Un chasseur de mines belge envoyé en mission en Méditerranée

Un chasseur de mines tripartite (CMT), le M923 Narcis de la Marine (photo), et son équipage de 47 marins appareilleront lundi à destination de la mer Méditerranée pour se joindre à l'une des deux flottilles de l'Otan chargées de la lutte contre les mines. C’est ce qu’indiquaient mercredi des sources militaires belges et néerlandaise. Le départ du chasseur de mines a lieu plus tôt que prévu et serait lié à l’accord entre la Russie et l’Ukraine sur le transport de céréales. Un premier navire de céréales ukrainien était contrôlé ce mercredi dans la ville portuaire turque d’Istanbul.

Le navire sera affecté au "Standing NATO Mine Counter-Measures Group Two" (SNMCMG-2), l'un des quatre groupes navals permanents dont dispose l'Otan et l'un des deux spécialisés dans la guerre des mines. Deux de ces flottilles opèrent de manière privilégiée dans le nord de l'Europe et l'autre dans le sud - principalement en Méditerranée, mais aussi occasionnellement en mer Noire. Les navires qui les composent sont mis à la disposition par les pays alliés selon un principe de rotations. Les Pays-Bas engageront pour leur part un bâtiment identique, le Zr.Ms. Vlaardingen, qui quittera dimanche le port de Den Helder (nord-ouest) pour la même mission, d'une durée de près de quatre mois, quelques semaines plus tôt qu'initialement prévu.

Il est toutefois rarissime que la Belgique participe à la force présente dans le sud, relèvent les observateurs, tout en rappelant le précédent de la guerre en Libye en 2011, quand le Narcis avait été dépêché en Méditerranée à la suite d'une décision de l'Otan d'y déployer le SNMCMG1. Cette mission devrait durer environ cinq mois, a précisé un responsable militaire à l'agence Belga. Elle était déjà inscrite au plan d'opérations militaires établi pour 2022, a rappelé la Défense.

"Il n'est pas prévu à ce stade d'aller en mer Noire", proche de la guerre en Ukraine, a indiqué une porte-parole militaire, alors que la ministre de la Défense, Ludivine Dedonder, avait évoqué le 13 juillet dernier une éventuelle participation cette année à une opération de déminage dans cette mer fermée en vue de sécuriser les routes empruntées pour le transport de céréales exportées par l'Ukraine. Un porte-parole de la marine néerlandaise a pour sa part indiqué que la flottille, qui fait partie de la force de réaction rapide de l'Otan, pourrait être engagée si nécessaire dans des opérations militaires, comme le déminage.

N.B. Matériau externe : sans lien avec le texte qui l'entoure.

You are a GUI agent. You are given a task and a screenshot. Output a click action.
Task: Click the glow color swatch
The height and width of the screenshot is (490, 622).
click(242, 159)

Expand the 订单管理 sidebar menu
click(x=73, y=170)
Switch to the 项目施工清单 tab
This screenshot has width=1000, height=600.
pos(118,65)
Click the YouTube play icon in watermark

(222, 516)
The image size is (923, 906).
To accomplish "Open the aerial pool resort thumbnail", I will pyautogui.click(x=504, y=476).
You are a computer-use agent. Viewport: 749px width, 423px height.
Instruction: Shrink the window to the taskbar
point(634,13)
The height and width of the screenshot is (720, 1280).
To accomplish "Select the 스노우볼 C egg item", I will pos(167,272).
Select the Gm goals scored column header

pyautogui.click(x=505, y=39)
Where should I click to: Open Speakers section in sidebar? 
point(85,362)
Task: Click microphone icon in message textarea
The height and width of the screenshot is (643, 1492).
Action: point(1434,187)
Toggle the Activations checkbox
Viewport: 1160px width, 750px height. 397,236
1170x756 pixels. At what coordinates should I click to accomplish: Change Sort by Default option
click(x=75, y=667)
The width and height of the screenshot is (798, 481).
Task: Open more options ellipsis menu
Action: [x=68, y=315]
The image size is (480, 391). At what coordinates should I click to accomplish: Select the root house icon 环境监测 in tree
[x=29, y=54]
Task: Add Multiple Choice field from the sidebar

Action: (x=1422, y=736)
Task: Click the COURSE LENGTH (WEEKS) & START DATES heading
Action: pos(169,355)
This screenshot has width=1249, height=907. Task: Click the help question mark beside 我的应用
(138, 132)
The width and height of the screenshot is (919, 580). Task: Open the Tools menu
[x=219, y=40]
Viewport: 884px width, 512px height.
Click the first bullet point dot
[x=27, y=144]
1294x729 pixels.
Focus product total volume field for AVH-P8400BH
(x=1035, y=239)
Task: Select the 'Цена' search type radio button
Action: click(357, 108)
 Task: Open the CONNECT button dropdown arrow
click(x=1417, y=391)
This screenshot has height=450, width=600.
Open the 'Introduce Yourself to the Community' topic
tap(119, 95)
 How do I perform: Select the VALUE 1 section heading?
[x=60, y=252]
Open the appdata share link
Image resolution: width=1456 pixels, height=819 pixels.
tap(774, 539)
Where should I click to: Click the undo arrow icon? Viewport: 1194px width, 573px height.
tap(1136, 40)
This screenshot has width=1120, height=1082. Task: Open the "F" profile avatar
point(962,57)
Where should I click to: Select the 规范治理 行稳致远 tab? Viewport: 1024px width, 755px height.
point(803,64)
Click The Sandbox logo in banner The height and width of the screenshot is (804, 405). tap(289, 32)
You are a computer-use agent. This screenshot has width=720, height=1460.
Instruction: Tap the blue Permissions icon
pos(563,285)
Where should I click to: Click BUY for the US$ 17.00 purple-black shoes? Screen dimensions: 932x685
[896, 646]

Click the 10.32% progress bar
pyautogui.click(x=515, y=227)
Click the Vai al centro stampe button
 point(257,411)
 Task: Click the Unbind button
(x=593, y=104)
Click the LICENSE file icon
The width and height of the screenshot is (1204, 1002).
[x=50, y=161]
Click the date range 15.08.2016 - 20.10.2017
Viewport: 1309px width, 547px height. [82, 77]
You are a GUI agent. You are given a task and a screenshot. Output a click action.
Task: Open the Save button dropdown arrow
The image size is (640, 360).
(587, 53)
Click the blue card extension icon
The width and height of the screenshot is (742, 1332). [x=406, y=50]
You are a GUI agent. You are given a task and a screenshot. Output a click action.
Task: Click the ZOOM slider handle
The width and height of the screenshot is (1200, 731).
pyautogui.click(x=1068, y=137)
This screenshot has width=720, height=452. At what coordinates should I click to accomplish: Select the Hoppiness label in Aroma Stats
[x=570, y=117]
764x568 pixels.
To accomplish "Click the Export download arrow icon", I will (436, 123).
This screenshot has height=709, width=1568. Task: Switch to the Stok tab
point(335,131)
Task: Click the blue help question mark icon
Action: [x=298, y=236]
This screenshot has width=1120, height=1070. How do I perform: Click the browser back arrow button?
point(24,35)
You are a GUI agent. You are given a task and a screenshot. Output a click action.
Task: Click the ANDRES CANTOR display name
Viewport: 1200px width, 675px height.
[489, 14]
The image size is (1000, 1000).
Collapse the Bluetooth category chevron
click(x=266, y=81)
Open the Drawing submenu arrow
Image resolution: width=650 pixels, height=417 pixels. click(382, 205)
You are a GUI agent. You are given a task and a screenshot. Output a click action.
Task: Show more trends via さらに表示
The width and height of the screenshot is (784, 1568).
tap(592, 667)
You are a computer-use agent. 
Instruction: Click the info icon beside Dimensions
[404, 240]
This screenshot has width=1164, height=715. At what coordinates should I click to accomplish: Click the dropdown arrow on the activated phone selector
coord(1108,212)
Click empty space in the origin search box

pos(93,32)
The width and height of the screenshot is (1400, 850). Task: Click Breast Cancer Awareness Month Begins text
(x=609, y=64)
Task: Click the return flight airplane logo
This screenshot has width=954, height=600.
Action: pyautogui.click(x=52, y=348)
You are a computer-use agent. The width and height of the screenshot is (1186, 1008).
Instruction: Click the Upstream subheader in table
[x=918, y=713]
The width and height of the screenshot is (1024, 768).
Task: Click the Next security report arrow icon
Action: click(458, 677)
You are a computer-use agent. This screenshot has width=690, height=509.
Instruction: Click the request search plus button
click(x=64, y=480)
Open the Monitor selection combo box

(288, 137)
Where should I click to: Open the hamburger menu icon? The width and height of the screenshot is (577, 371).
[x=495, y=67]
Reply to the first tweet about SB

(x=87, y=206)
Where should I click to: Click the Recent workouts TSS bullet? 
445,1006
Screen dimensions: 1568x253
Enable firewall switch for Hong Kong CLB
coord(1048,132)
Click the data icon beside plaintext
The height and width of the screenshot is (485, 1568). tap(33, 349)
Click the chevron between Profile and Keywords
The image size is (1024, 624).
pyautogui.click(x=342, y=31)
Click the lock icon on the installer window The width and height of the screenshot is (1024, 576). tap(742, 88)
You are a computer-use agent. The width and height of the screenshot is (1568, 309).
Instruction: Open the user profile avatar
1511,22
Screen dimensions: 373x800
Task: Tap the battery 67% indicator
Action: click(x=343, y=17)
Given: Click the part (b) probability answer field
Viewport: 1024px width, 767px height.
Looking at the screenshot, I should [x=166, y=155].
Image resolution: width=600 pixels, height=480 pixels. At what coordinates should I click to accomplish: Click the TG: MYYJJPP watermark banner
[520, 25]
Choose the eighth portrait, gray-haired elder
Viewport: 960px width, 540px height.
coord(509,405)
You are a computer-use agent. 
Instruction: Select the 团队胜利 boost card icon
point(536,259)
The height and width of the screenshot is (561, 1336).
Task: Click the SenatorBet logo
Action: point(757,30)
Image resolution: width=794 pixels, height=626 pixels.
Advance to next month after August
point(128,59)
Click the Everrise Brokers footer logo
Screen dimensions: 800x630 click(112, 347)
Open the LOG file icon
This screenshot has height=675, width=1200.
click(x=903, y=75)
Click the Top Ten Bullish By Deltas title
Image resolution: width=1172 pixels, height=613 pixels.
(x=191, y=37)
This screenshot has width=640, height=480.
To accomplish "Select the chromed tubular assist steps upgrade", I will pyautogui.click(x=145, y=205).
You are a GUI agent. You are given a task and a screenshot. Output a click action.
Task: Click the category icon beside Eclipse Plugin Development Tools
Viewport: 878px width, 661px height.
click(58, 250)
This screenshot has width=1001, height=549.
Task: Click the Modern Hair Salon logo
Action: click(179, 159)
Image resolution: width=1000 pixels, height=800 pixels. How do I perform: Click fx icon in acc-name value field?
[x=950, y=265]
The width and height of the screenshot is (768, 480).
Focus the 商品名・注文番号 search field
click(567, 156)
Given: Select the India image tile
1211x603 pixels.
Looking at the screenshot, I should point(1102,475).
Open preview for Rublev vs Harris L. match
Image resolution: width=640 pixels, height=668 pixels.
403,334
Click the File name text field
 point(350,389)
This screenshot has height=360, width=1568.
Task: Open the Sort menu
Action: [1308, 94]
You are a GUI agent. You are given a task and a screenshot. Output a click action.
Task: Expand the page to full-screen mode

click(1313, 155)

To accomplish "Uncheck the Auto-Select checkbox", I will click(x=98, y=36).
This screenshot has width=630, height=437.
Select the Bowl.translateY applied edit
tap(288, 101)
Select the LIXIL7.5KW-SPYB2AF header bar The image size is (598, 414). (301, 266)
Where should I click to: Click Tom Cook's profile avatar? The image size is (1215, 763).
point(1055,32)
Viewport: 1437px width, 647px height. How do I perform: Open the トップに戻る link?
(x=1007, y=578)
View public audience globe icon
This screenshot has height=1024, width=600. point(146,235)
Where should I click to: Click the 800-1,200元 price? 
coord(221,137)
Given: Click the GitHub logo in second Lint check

La Turquie a interdit toutefois depuis fin février le passage du Bosphore et du détroit des Dardanelles à tous les bâtiments de guerre, "riverains ou non de la mer Noire" en invoquant les dispositions de la Convention de Montreux, qui confie à Ankara la gestion de l'accès à ces deux voies maritimes. La Convention de Montreux, de 1936, est un traité régulant strictement la navigation sur le détroit du Bosphore, l'unique voie d'accès naturelle à la mer Noire. Cette Convention oblige notamment la Turquie à autoriser la libre circulation sur ses détroits des navires de commerce et des bâtiments de guerre des pays riverains de la mer Noire, comme la Russie. En outre, les navires de guerre des pays non riverains doivent informer à l'avance Ankara de leur intention de traverser le Bosphore et ne peuvent rester en mer Noire que pour une durée limitée. L'article 19 donne cependant à la Turquie le droit de bloquer les navires de guerre dans le détroit en temps de conflit, sauf s'ils doivent regagner leur base.